In ruling that California had not adopted the FLSA’s de minimis doctrine, it reasoned that California wage/hour law is more protective than the FLSA and explicitly requires that employees be paid for “all hours worked.”

The second question the court answered was whether “the de minimis principle, which has operated in California in various contexts, applies to wage and hour claims?” Importantly, the court observed “application of a de minimus rule is inappropriate when ‘the law under which this action is prosecuted does care for small things.’” It then found “that the regulatory scheme of which the relevant statutes and wage order provisions are a part is indeed concerned with ‘small things.’’ It attempted to limit its holding to the facts before it and held that the doctrine was not applicable in Troester given the undisputed facts as described to it by the Ninth Circuit. It noted that under California law, time worked on a regular basis and/or that is an expected part of an employee’s job is compensable and could not be considered de minimis. California law, it determined, requires that employers pay for all time their employees are “subject to the control of an employer.”

The court left open the possibility that the de minimis principle might apply in future cases where the work periods are so “irregular” or “brief” “that it would not be reasonable to require employers to compensate employees for the time spent on them.”

The court also addressed rounding practices, which both shave and add time. It noted that California law allows for employers to minimally round employees’ actual time punches, even after this decision, as long as rounding “was used in a manner that did not result over a period of time in the failure to compensate the employees for all the time they actually worked.”

This decision changes the California wage and hour landscape in important ways. Previously, the California Division of Labor Standards Enforcement had endorsed the FLSA’s de minimis defense in its Enforcement Policies and Interpretations Manual and opinion letters, and employers across California had relied on the defense as protection from class actions or Private Attorneys General Act lawsuits when it came to time their employees spent on discrete tasks that were difficult to capture on timekeeping systems — for example, time spent checking emails or texts from home, answering sporadic calls on the weekends or answering questions after clocking out. Now, employers will need to capture this time or run increased legal risks in this area.
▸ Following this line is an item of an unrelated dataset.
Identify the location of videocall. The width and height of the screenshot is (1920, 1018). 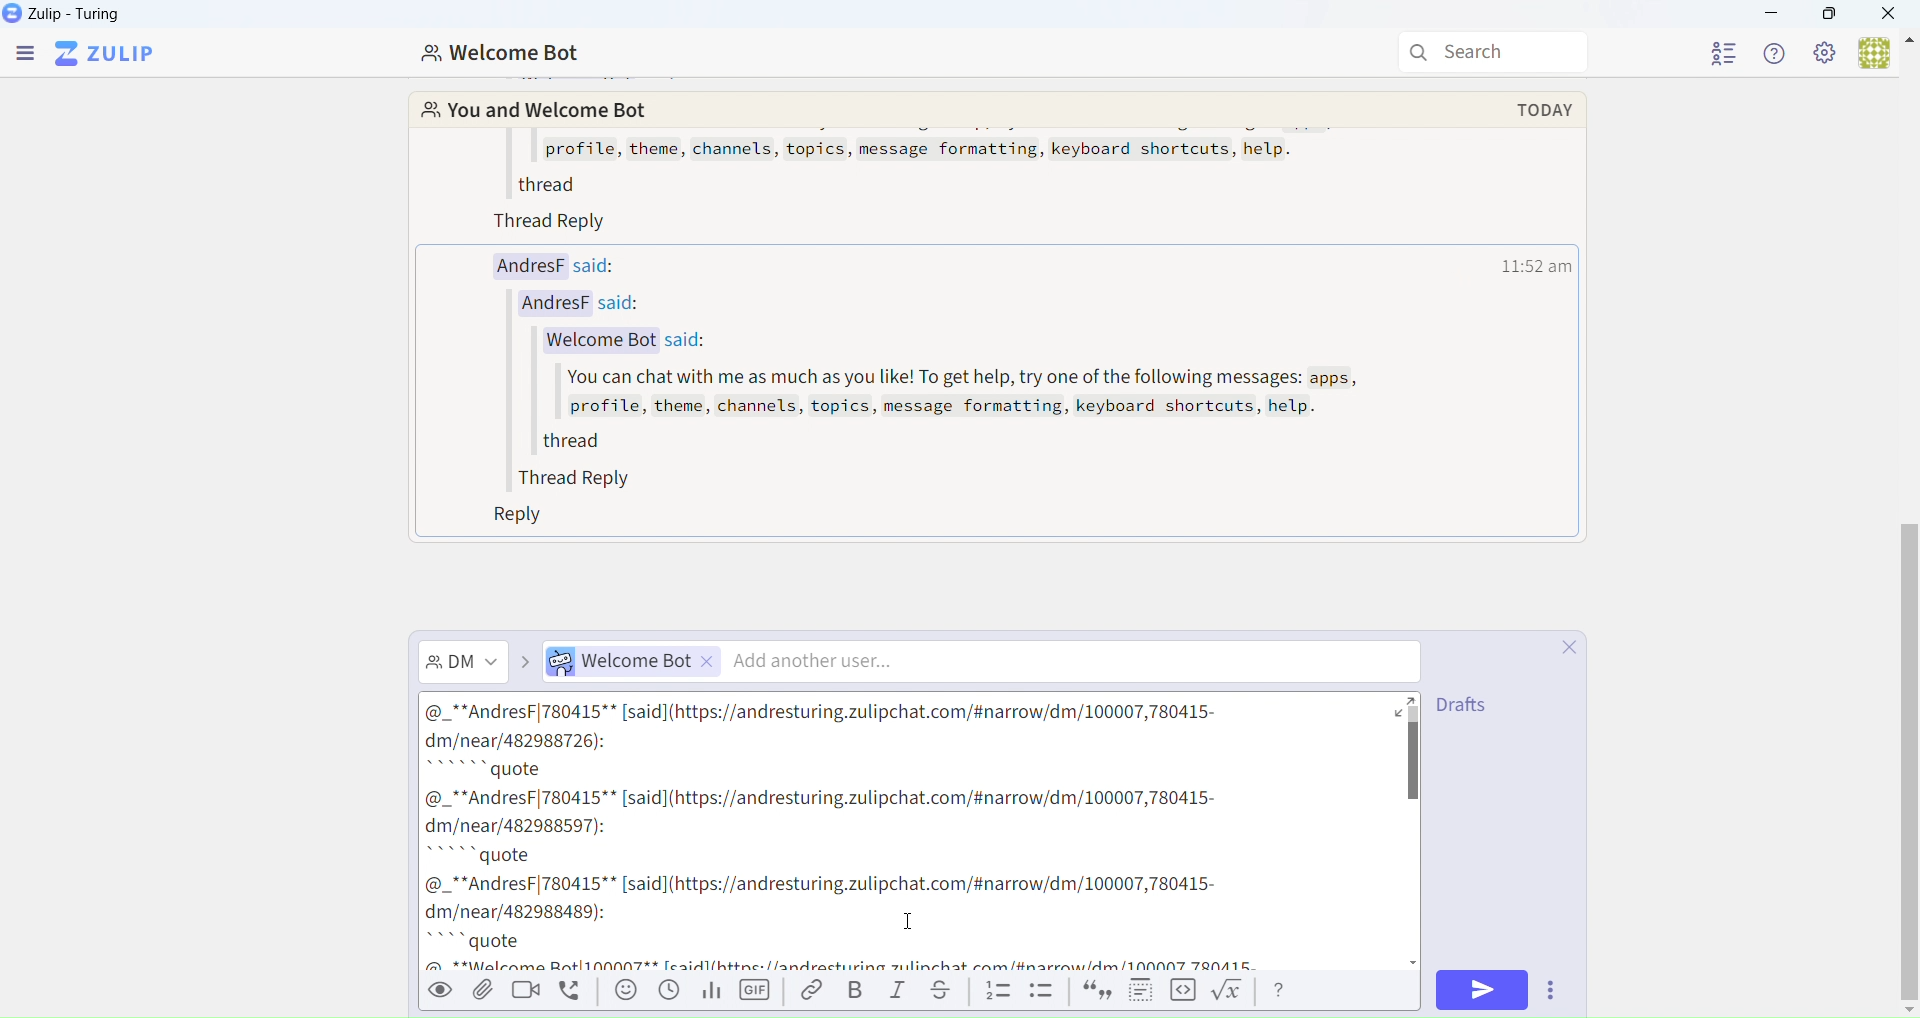
(530, 995).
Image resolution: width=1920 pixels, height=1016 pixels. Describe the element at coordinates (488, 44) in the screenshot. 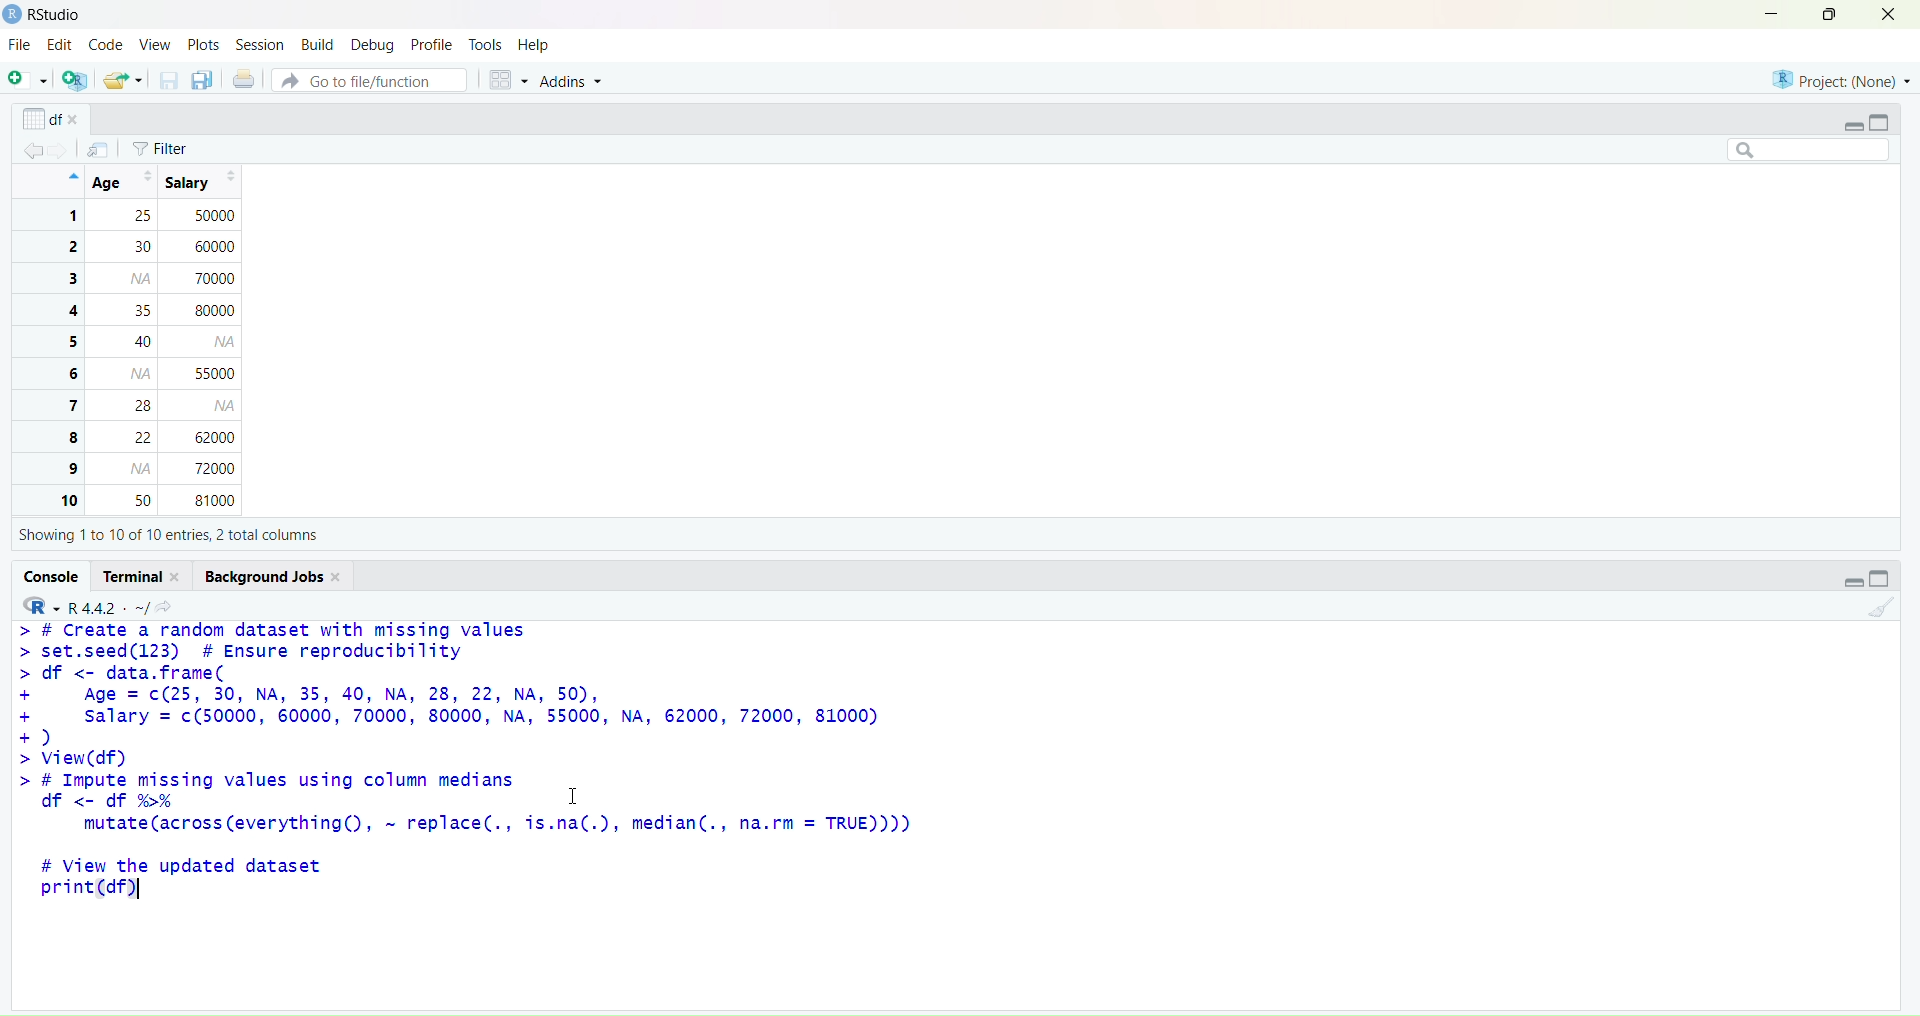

Of equal importance, many California employers still have rounding policies in place that allow employees flexibility with how they spend small periods between the time they start or stop work and the time they clock in or out. Employers who maintain these flexible schedules for employees, affording them a few minutes here or there, and who do not routinely audit their systems to ensure that employees are being paid properly under these rounding practices for all time actually worked, may find their practices under new threats.

In addition, this decision will likely lead to more workplace monitoring, surveillance and disciplinary action as employers attempt to avoid major increases in their labor costs by ensuring that they are paying only for time their employees actually spend working.

The case will now head back to the U.S. District Court for the Central District of California to address equally weighty issues such as class certification.